マジジャン猫・ミストフェリーズの初代、飯野おさみは30年前の初日を、引退を覚悟して迎えた。
「猫の動きを知るところからスタートしました。一日中四本足で過ごしたり、野良猫に話しかけたりしましたよ。傾斜舞台なので、立っているだけでも大変でね。ミストフェリーズはずっと動きっぱなしの役なので、稽古の時は自分の番になると足がつってできないくらい。
それにバレエをしたことがなかったから、イチから覚えて。34回くらいある“フェッテ”(片足で回転し続ける動き)も傾斜舞台だからセンター(中心位置)がなかなかとれない。初日前日もできなくて、これで失敗したら引退するしかない、と覚悟を決めて初日を迎えたんです」(飯野)
しかし、本番で成功した。
「初日のフィナーレには涙しましたね。ぼく自身の進退もそうだったけど、劇団四季もキャッツにかけていたと聞いています。ダメなら全て失うという覚悟でやっていたので、責任重大でしたね」(飯野)
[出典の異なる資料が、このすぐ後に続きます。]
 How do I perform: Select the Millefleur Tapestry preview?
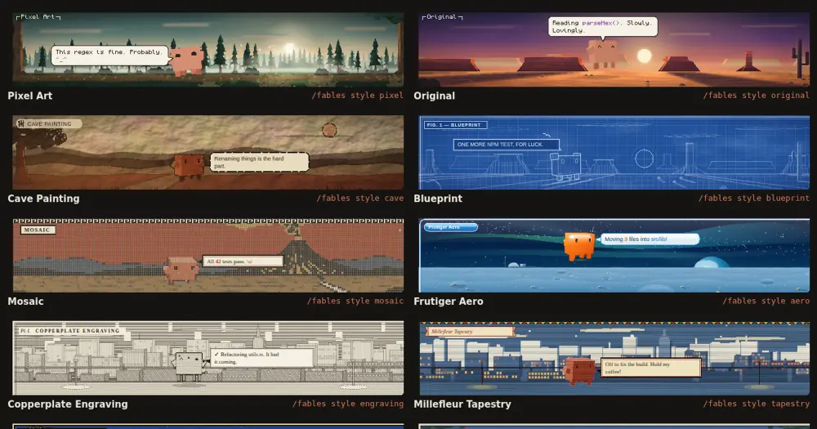point(614,358)
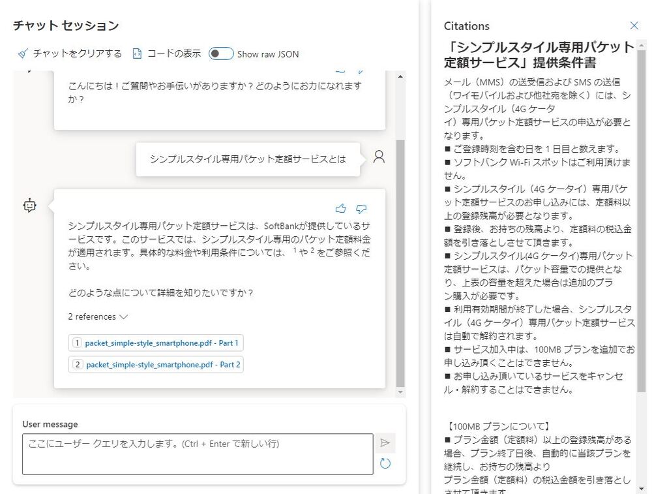Click the refresh chat icon below send
Image resolution: width=652 pixels, height=494 pixels.
click(385, 463)
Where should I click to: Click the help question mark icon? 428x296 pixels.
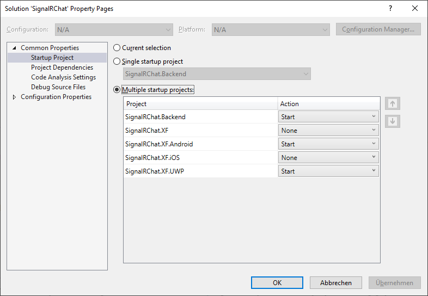[x=390, y=9]
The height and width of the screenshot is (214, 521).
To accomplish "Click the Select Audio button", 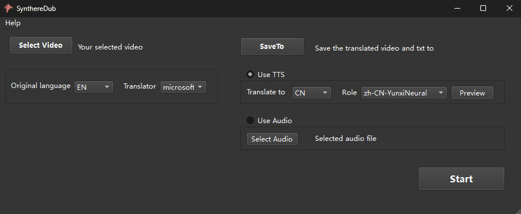I will (x=272, y=139).
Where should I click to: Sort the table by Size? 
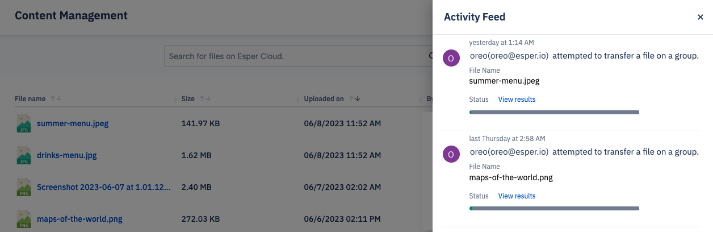204,99
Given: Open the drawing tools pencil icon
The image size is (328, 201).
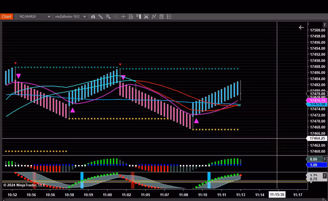Looking at the screenshot, I should [x=101, y=16].
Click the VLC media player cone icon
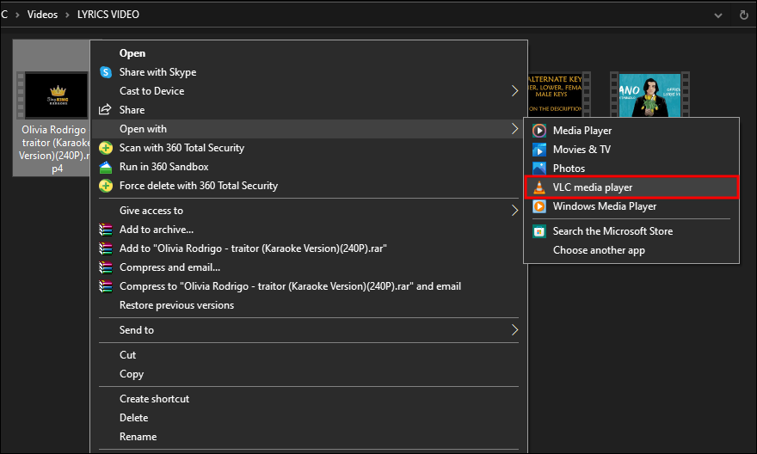Image resolution: width=757 pixels, height=454 pixels. coord(539,187)
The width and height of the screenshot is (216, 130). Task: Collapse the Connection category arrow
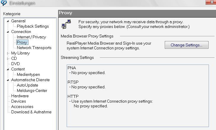[8, 32]
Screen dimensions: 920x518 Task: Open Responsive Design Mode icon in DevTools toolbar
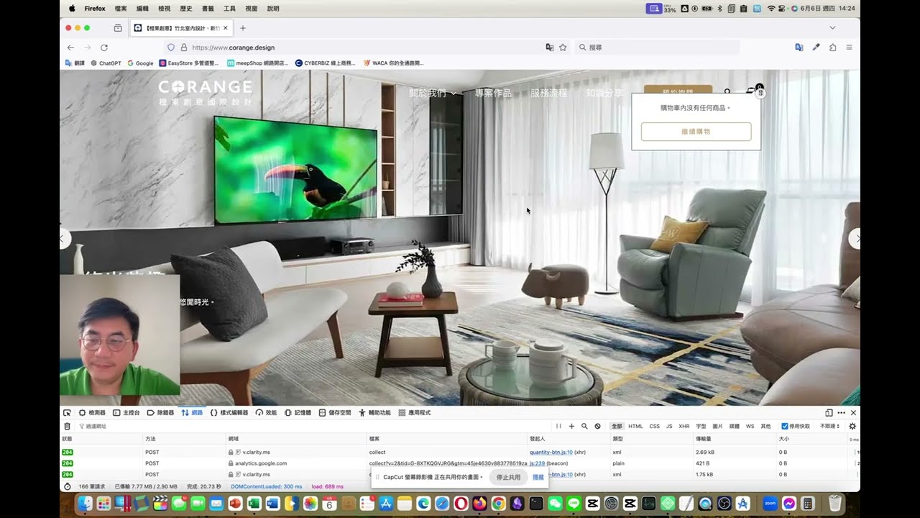pyautogui.click(x=827, y=412)
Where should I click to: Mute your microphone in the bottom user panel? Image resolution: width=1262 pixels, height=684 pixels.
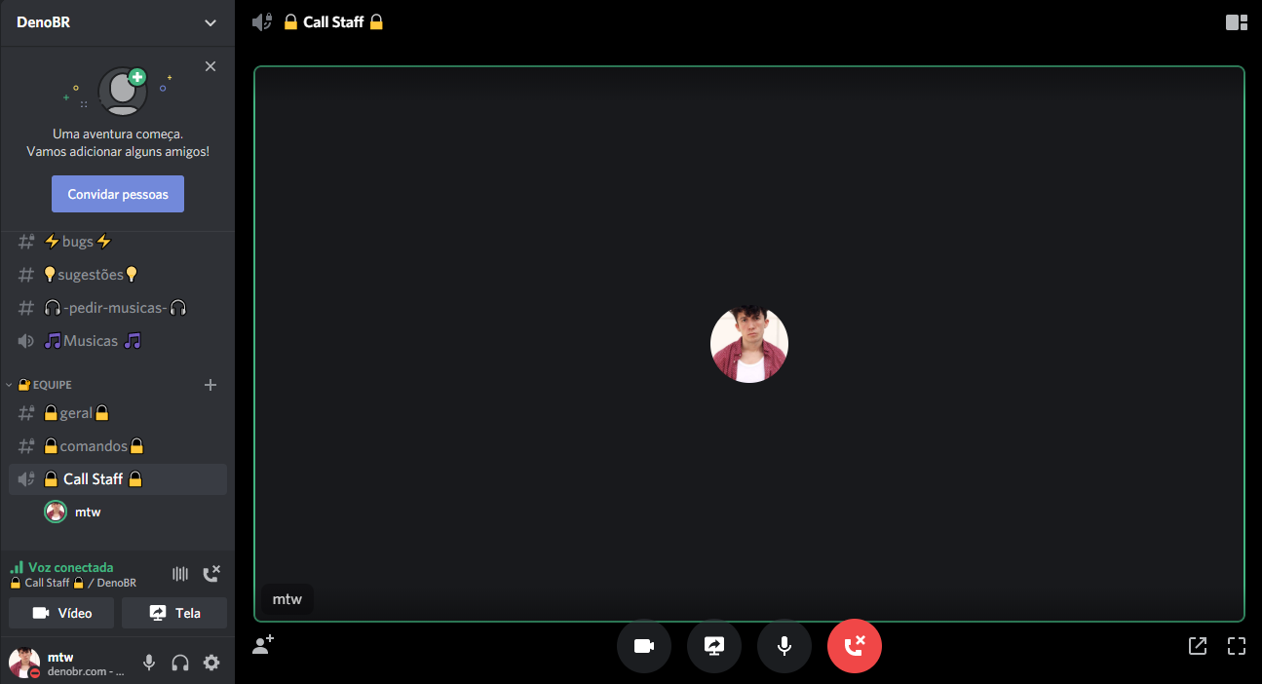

もともとアイドルグループ『ジャニーズ』のメンバーだった飯野。ダンスの実力には定評があった。
デビュー当時16才。「思ったより人気が出ちゃって」と笑うが、内心ダンスを学びたくてしかたがなかったという。グループ解散後、25才の時に渡米。
「ダンススクールを4つも5つも掛け持ちして、いろんなダンスを習っていたんです。でも半年も経てば、お金が尽きてくる。
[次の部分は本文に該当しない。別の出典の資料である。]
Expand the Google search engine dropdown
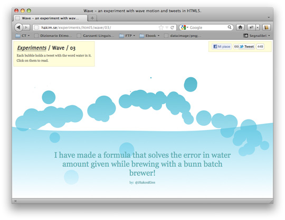The width and height of the screenshot is (285, 220). [x=185, y=28]
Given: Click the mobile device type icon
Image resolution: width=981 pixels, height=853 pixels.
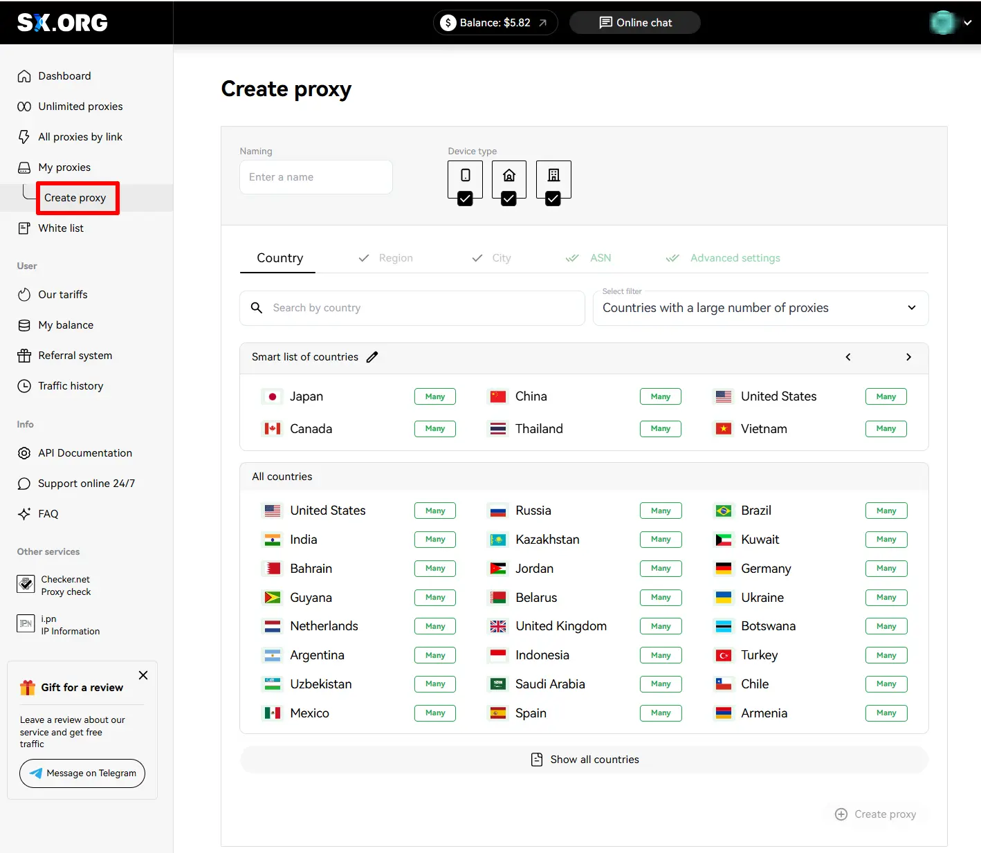Looking at the screenshot, I should 465,176.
レッスン受けてハンバーガーを買ったら、もう50セントしか残らない。いよいよ帰国だ、というその日にレッスンに行ったら、先生から“ぼくの代わりにおさみが先生をしなさい”といきなりお金をもらう立場になっちゃった。その後行ったもうひとつのスクールでも“おさみ、もうレッスンなしでOK。今日からアシスタントになりなさい”と言われた。同じ日にね。ラッキーだったんですよ」(飯野)
ただ「いつもいちばん前で、完璧でなくても一生懸命踊っていただけ」と言う。
それから1年半は、サミー・デイヴィスJr.と共演したり、トム・ジョーンズのグループに振り付けをして一緒に踊ったり、200人の生徒に指導したりして過ごした。
その後、劇団四季の『アプローズ』のオーディションを受けて合格。
「もともと芸能界に入りたいと思ったきっかけが『ウェストサイド物語』。ずっとミュージカルがやりたかったんです」(飯野)
アメリカの第一線で活躍していた飯野のダンス力に、劇団四季はかけていたに違いない。ミストフェリーズも彼ならやってくれるだろう、と。
「今演じている『リトルマーメイド』のセバスチャン役も開幕直前のタイミングで出演することが決まったんです。ミストフェリーズの時もそうだったけど、“やるしかない”の連続ですよ(笑い)」(飯野)
そのバイタリティーはダンス修業をしていた時代となんら変わっていない。誰もが全身全霊をかけて演じ切る。それが“奇跡”と呼ばれる作品を作り上げている。